Sunday, February 17, 2008

Epilogue: Lost in Translation

"No one would have crossed the ocean if they could have gotten off the ship in the storm."
-C.F. Kettering

Dear friends and family,
Today I am removing my stories from my trip around the world from this website. They aren't gone forever- I am just protecting them for awhile as I work to translate them into book form. I'm optimistic for the results. Aside from the blog entries here, I have a travel journal, a box of memorabilia, and over 500 e-mails (from you!) to stir my memory as I write. Writing a memoir is a tremendous undertaking, but when it comes to fruition I'll have your encouragement to thank for it. Thank you for for writing, for reading, and for wanting to read more. I have a final offering for the moment, a blog entry I wrote in November, about a month after I returned from my trip. It felt too personal to blog from home instead of the road, so I didn't publish it. However, in starting to write my book I've re-embraced something I learned in traveling: no holding back.

**RECORD EXTRACTS**
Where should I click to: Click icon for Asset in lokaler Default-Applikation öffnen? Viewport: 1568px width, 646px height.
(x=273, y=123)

* * *

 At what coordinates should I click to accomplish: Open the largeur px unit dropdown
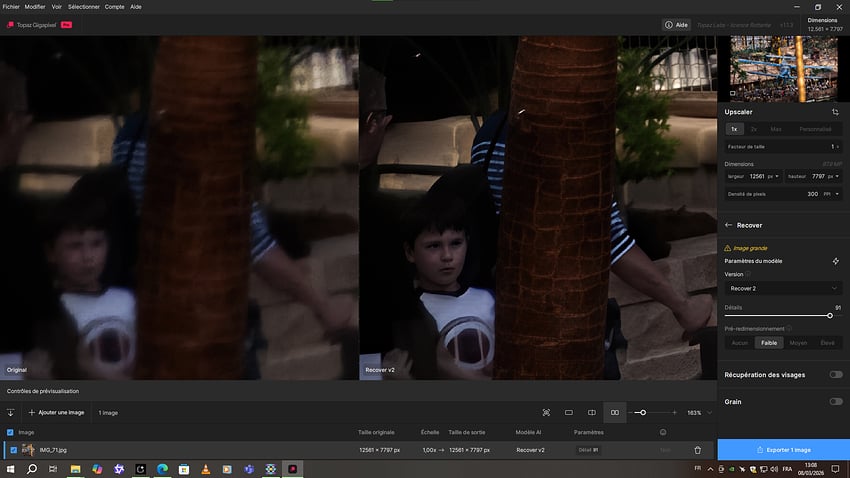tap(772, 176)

**REQUIRED ACTIONS**
1/ How would you translate this sentence from the travel blog epilogue into Spanish: "Writing a memoir is a tremendous undertaking, but when it comes to fruition I'll have your encouragement to thank for it."?
2/ Can you continue the travel blog epilogue from the point where it stops?

**OUTPUTS FOR THE TASKS**
1/ Escribir unas memorias es una empresa enorme, pero cuando llegue a buen término, se lo deberé a su aliento.

2/
Here's to new adventures.
Much love,
Jennie

Taipei and Los Angeles

Bob: "Whatever you like...I'm just completely lost."
Lydia: "It's just carpet."
Bob: "That's not what I'm talking about."
-Lost in Translation


I have very little I feel compelled to blog about Taipei, even though it was a nice city. In a way it was like everything I saw in Asia: bigger, crazier, and more modern than I'd ever pictured. I went to the top of the world's tallest building, the Taipei 101, where I spent a long time wandering from window to window, leaning close to give myself vertigo as the floor curved away from underneath me. In the elevator they play a star-show on the dark ceiling, probably to distract you from how fast the floors are zipping by. I had a momentary flash of Camilo in Koh Tao teaching us how to calculate how long to wait after a dive before flying or otherwise greatly increasing your altitude. I watched everyone clentching their jaws as their ears popped.

The National Palace Museum was another highlight, housing a vast collection of treasures salvaged from the Forbidden City. My favorite thing, and one of the most valuable pieces they have on display, is a piece of jade shaped exactly like a chunk of cooked pork. I'm sure an emperor or two chipped a tooth on that thing.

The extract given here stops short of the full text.